I don’t love you. I hoped I was not angry and that the anger won’t get back to him because I did not want to pine. But I did pine: I always wore the locket he gave me, slept in his T-Shirt, every day read the poems he had written to me, and listened to the songs he liked.
“Why do you love me?”
“Love has got no reason,” he said.
His words almost changed my mind.
Heart, you may feel; head, you may think, but Marline, darling, you’re showing this animal the error of his ways.
“Love comes first, reasons follow, you know,” he said.
“What?” I looked at him.
“I’m sorry,” he said. “Forgive me.” I rolled every letter in my head.
My mind flashed into the future, when he had hurt me again. I felt like I was piecing together the shards of a broken glass only to have it shatter again.
“I’m here, I’m I not?” I said.
When he went down on me, he flicked his tongue over me but time did not stop like the first time he did it. When he kissed me, I did not close my eyes. I want to carry the look on his eyes forever.
The world did not spin when he was inside me. I raised my hips, moved with his deep thrusts, wriggled like a snake as if I was breaking free shackles off my wrists, exorcising demons, freeing myself with the soft moans that escaped my mouth.
***
I meant to hold her and never let go of her. Yes, I had told her to leave my house, but it was because I was scared, I couldn’t take care of her. I thought she was going to die on me and complicate my life more. Forbidden love is poison.

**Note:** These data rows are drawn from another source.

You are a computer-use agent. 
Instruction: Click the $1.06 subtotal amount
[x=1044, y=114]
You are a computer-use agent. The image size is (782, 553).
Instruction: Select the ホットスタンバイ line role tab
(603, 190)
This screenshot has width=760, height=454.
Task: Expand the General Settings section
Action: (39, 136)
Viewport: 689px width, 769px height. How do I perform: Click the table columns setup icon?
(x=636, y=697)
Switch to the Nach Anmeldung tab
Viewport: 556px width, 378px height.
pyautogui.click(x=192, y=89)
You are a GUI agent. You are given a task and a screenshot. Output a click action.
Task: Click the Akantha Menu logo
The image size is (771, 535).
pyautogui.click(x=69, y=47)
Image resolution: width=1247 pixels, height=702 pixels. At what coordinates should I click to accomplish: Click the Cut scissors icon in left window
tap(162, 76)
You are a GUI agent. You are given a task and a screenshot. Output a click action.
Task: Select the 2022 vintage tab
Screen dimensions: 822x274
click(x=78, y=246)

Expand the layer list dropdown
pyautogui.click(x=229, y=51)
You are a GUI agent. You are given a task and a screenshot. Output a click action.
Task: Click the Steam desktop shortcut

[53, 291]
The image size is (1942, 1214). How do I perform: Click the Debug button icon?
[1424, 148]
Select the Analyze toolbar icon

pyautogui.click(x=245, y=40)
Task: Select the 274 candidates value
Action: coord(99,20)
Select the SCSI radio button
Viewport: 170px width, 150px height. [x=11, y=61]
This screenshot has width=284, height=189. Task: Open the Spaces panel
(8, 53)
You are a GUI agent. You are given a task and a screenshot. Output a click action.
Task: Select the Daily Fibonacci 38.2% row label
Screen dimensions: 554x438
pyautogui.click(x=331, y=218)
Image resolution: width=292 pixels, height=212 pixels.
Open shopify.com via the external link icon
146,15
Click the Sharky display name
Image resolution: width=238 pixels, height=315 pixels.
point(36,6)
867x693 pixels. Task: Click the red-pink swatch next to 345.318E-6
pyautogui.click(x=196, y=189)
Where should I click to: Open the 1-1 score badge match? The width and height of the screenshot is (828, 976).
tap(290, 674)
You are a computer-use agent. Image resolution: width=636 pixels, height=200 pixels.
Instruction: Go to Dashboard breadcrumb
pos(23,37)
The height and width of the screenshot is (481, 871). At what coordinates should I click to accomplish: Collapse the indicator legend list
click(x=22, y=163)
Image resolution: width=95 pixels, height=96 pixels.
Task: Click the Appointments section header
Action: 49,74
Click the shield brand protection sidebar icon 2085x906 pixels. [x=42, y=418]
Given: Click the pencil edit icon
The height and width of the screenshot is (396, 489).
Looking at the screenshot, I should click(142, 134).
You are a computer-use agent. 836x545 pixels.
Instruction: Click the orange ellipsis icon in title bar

Long after midnight, serene in her sleep like a baby in my arms, I listened to her post-coital breathing even out against my chest. She was back in my arms, I was never going to hurt her; bigamy was a crime I was ready to be convicted for.
Unbroken happiness is a bore,the words of Moliere hang like a bad dream on my mind. It should have ups and down.
I was happy.
***
One minute I was asleep, snuggled in the crook of his arm, his semen drying up between my legs. Another, I stood over him, so gentle in sleep.
You don’t trifle with people’s emotions.No, you don’t get to trifle with my feelings, my heart.
There was no looking back. Your goose is cooked.
For the first time, I smoked, blew the smoke leisurely through my mouth and nose, and dropped the cigar.
The curtains caught fire first.
When he woke up, he hunched over and clutched his stomach. Then he started coughing, moaning, and screaming in that order.
I knew the kind of death he would have, but most importantly, the last person he saw and the voice he heard before he succumbed.